Bhatt and Klaus Rabe, M.D., Ph.D., a professor of pulmonary medicine at the LungenClinic Grosshansdorf, Grosshansdorf, Germany, co-led the international multicenter clinical study that had 470 patients in the dupilumab group and 465 patients in the placebo group. The patients ranged in age from 40 to 85.

The just completed trial replicates an initial, nearly identical, Phase 3 clinical trial of dupilumab reported in NEJM by Bhatt and Rabe last year. The current Phase 3, randomized, double-blind, placebo-controlled trial was needed to confirm findings of that first trial for COPD patients with blood eosinophil counts of 300 cells per microliter or higher and an elevated exacerbation risk, despite being on inhaled triple therapy.

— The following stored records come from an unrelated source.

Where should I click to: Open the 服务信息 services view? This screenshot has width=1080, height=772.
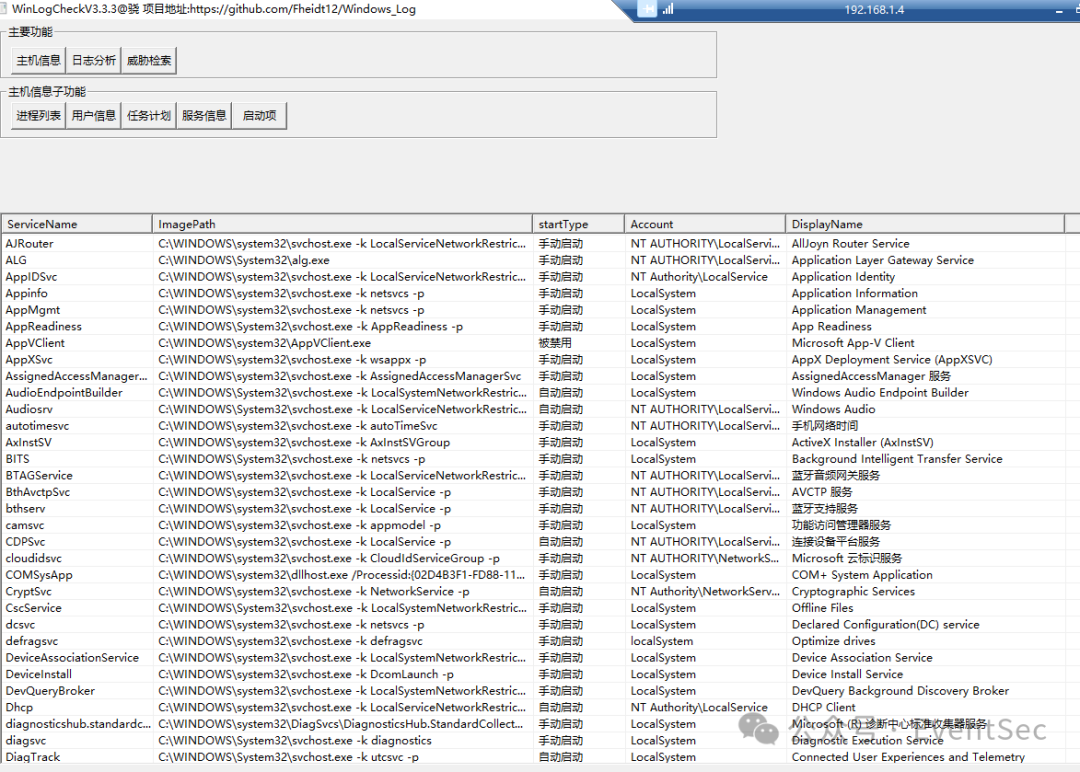coord(204,116)
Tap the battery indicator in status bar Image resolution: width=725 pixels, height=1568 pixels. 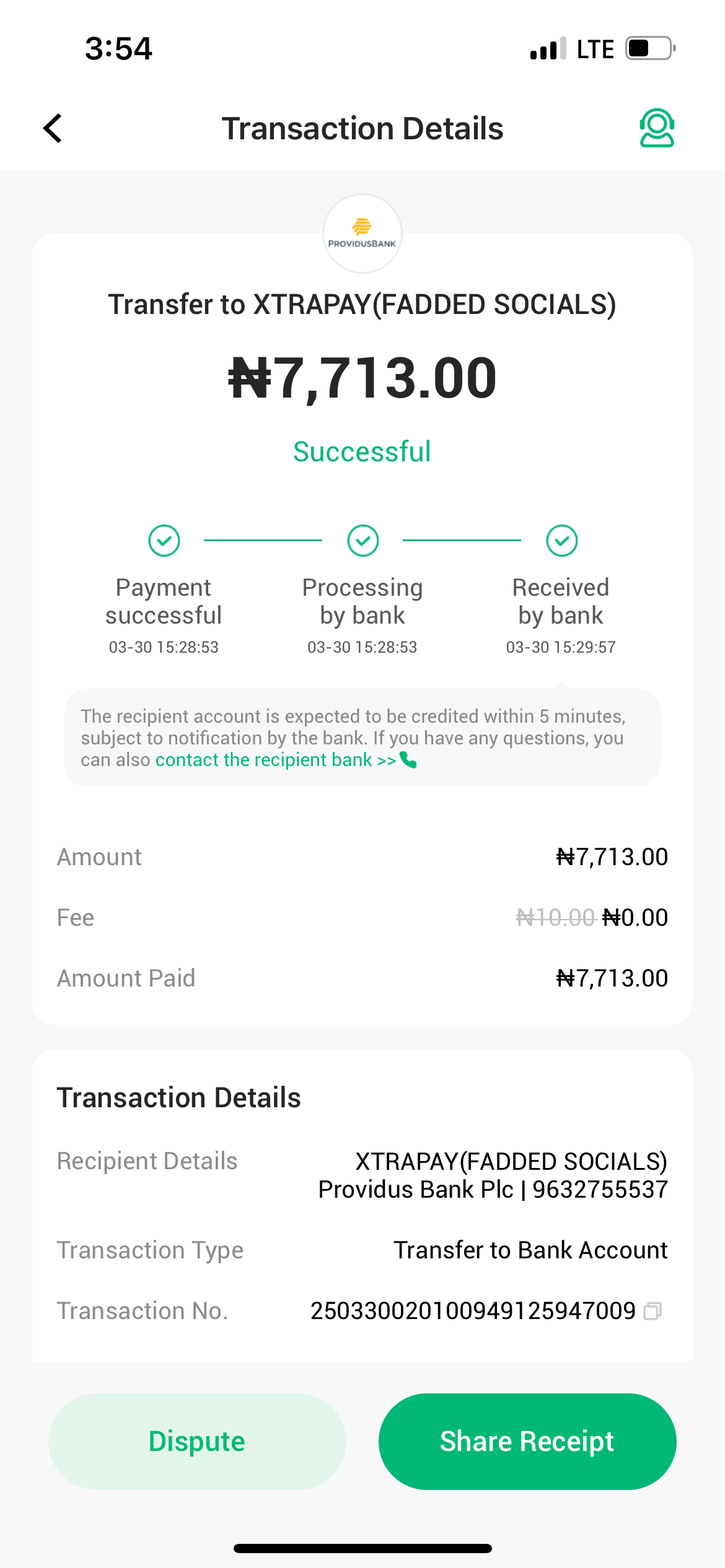649,48
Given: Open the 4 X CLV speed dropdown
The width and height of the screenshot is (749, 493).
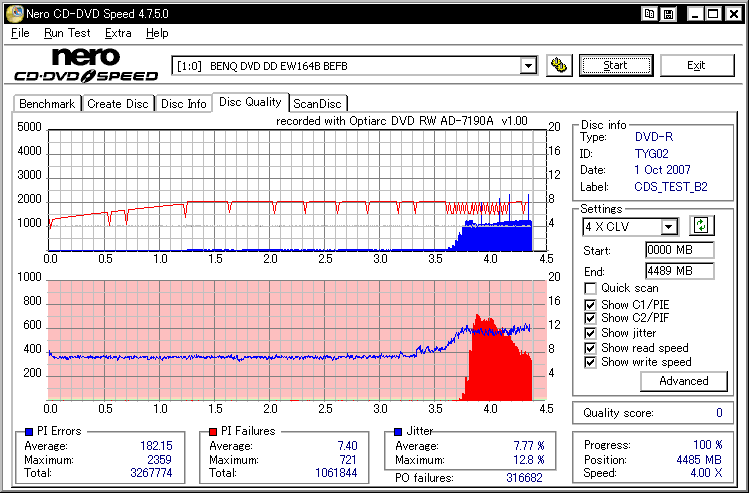Looking at the screenshot, I should click(669, 226).

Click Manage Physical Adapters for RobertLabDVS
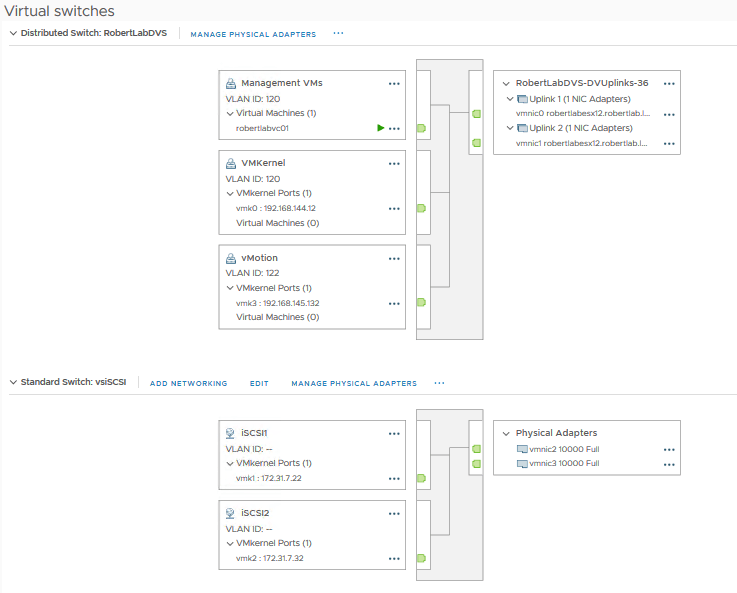tap(253, 34)
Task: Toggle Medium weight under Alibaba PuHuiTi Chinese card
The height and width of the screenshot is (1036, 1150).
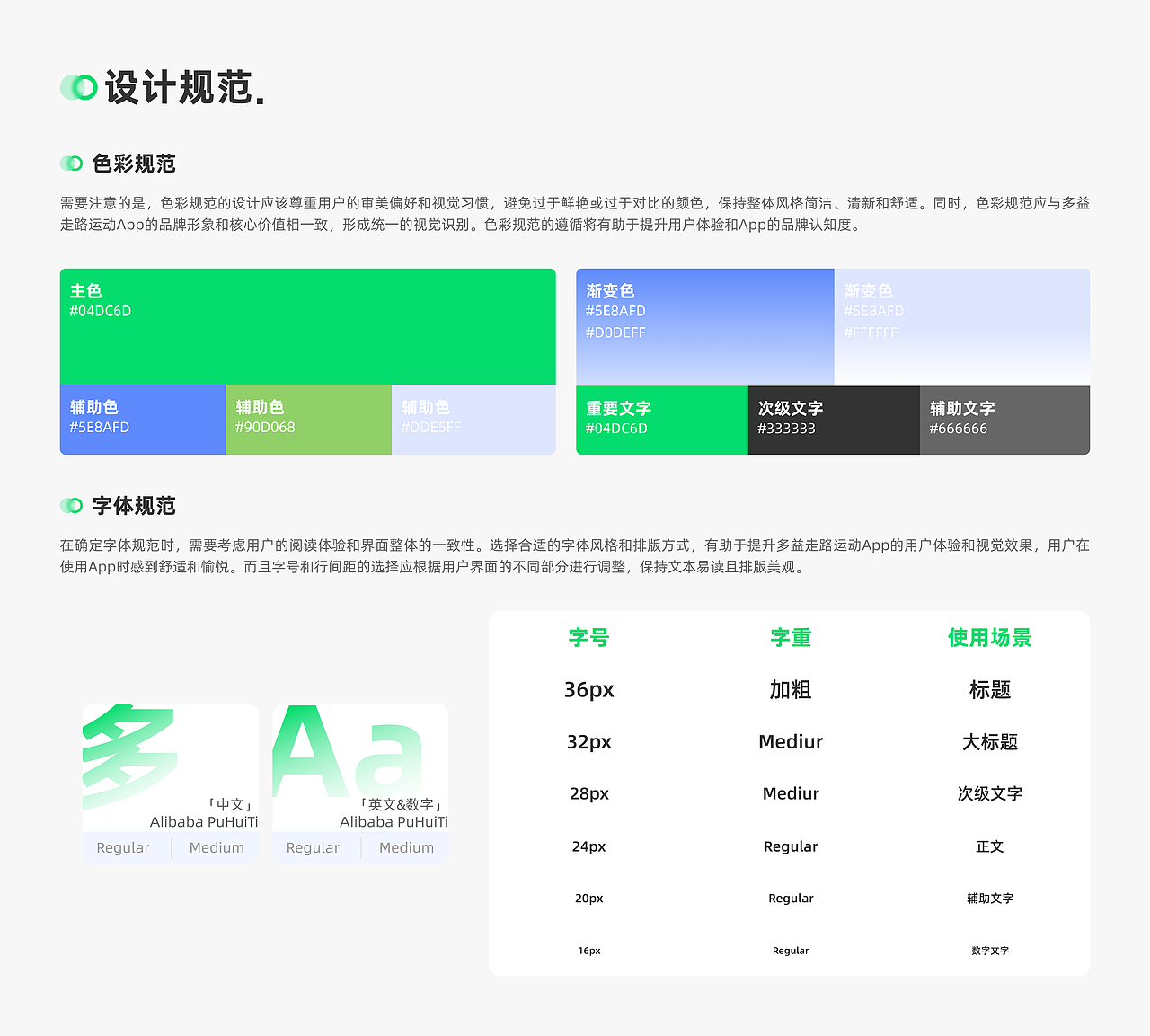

Carefully designed clinical trials produce data that allows the FDA to determine whether benefits of an investigational drug outweigh any known and potential risks for its intended population.

COPD patients often have disease exacerbations that can lead to an increased risk of subsequent exacerbations, accelerated lung-function decline and an increased risk of death. Thus, says Bhatt, improving lung function and reducing exacerbations are unmet needs in patients with COPD.

“COPD is the third leading cause of death globally,” Bhatt said. “Exacerbations of COPD lead to poorer quality of life, increased hospitalizations and an increased risk of death.”

Support came from Sanofi and Regeneron Pharmaceuticals Inc.

Study results were presented at the May 2024 American Thoracic Society International Conference in San Diego, California, and simultaneously published in the New England Journal of Medicine.

At UAB, Medicine is a department in the Marnix E. Heersink School of Medicine.